RLG wrote in its press release on Katharine's appointment that she is "admirably suited in experience and enthusiasm for this assignment, Katharine has had a distinguished career in a number of RLG member institutions: Librarian at the National Museum of American Art and the National Portrait Gallery, Smithsonian Institution; Head of Access and Support Services at the Avery Library, Columbia University; Chief Librarian, Cooper-Hewitt Museum, another of the Smithsonian Institution museums; Director, Library Academic Programs and Publications Division, Winthertur Museum, Garden, and Library, and Curator of American and British History, Stanford University Libraries. She earned a doctorate in American Studies at George Washington University and an M.L.S. from Indiana University. Her undergraduate degree in art history was earned at the University of Delaware."
At a farewell dinner party for Katharine, she was warmly congratulated on her new appointment and thanked for three very good and productive years at Stanford.
--Roberto Trujillo, HASRG
Robin Rider, Field Curator for Special Collections, has been appointed Acting Curator for American & British History by Tony Angiletta, AUL, Collections. With the departure of Katharine Martinez, Robin will serve as the American and British History Curator and the Field Curator for Special Collections.
--Roberto G. Trujillo, HASRG
At the last LASU Brown Bag we travelled East to West; join us this time for curatorial travel from South to North. Robert Trujillo, SUL Curator for Latin American, Mexican American and Iberian Collections will be talking about the Mexican American Manuscript Collections at Stanford and the task of documenting contemporary Mexican American society. Dr. Maciej Siekierski, Hoover Curator for European Collections, will focus his comments on his most recent collection development travels in Eastern Europe.
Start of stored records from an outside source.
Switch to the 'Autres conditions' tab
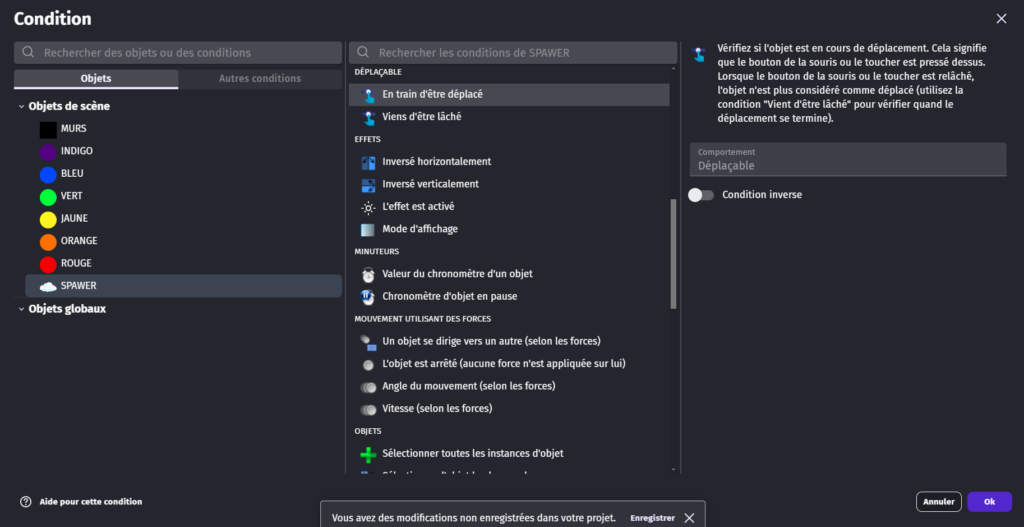This screenshot has width=1024, height=527. tap(260, 79)
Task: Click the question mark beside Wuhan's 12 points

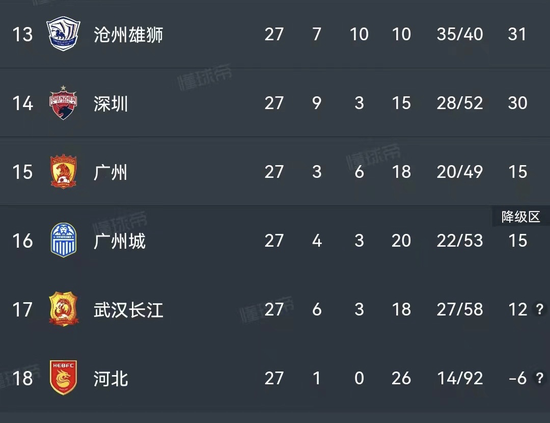Action: (x=539, y=309)
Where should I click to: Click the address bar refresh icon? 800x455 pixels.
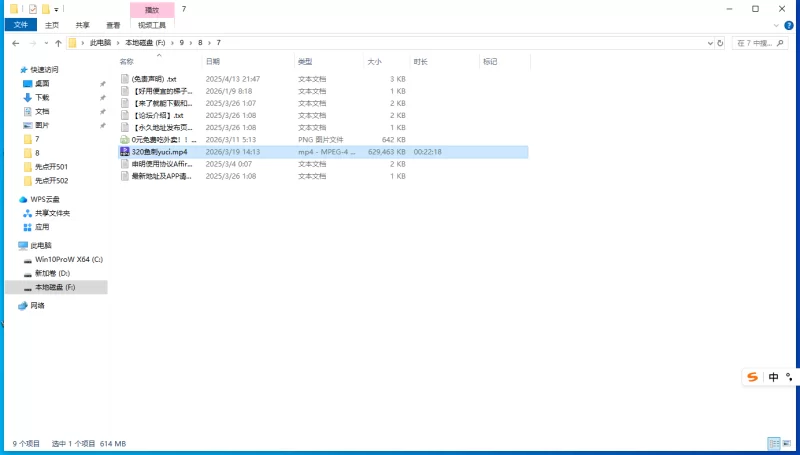[x=722, y=43]
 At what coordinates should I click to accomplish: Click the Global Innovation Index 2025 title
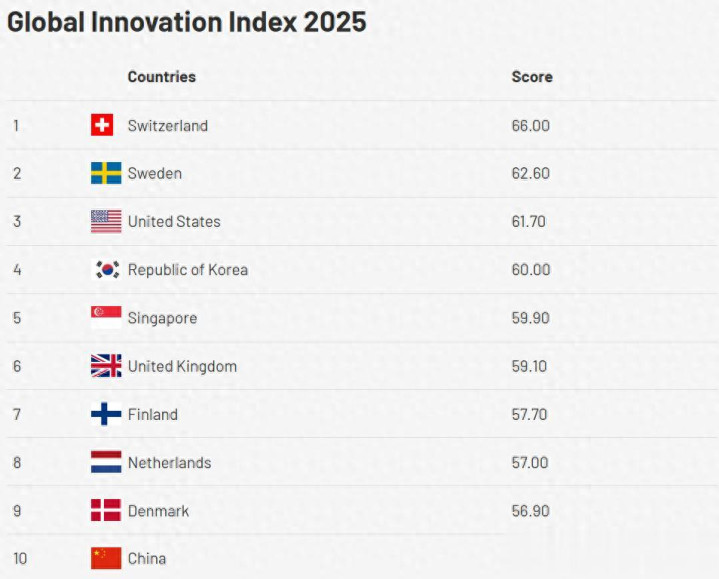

Please join us; we're back in our usual location:
Ida Green Room noon - 1:00
--Jennie Nicolayev, LASU Program Committee
Applications are now being accepted for the Music Library Association's Kevin Freeman Travel Grant which was established in 1994 in memory of the former Stanford music librarian. The grant is being awarded for the first time and is intended to support travel and related expenses to attend the association's annual meeting. Grant(s) may be awarded up to $750 subject to approval of the 1996-97 budget by the MLA Board. Recipient(s) will be notified by October 15 and announced at the MLA annual meeting in New Orleans, January 29-February 1, 1997. The applicant must be a member of the Music Library Association and either be in the first three years of his/her professional career, a graduate library school student aspiring to become a music librarian, or a recent graduate (within one year of degree) of a graduate program in librarianship who is seeking a professional position as a music librarian. The applicant must not have attended a MLA annual meeting before.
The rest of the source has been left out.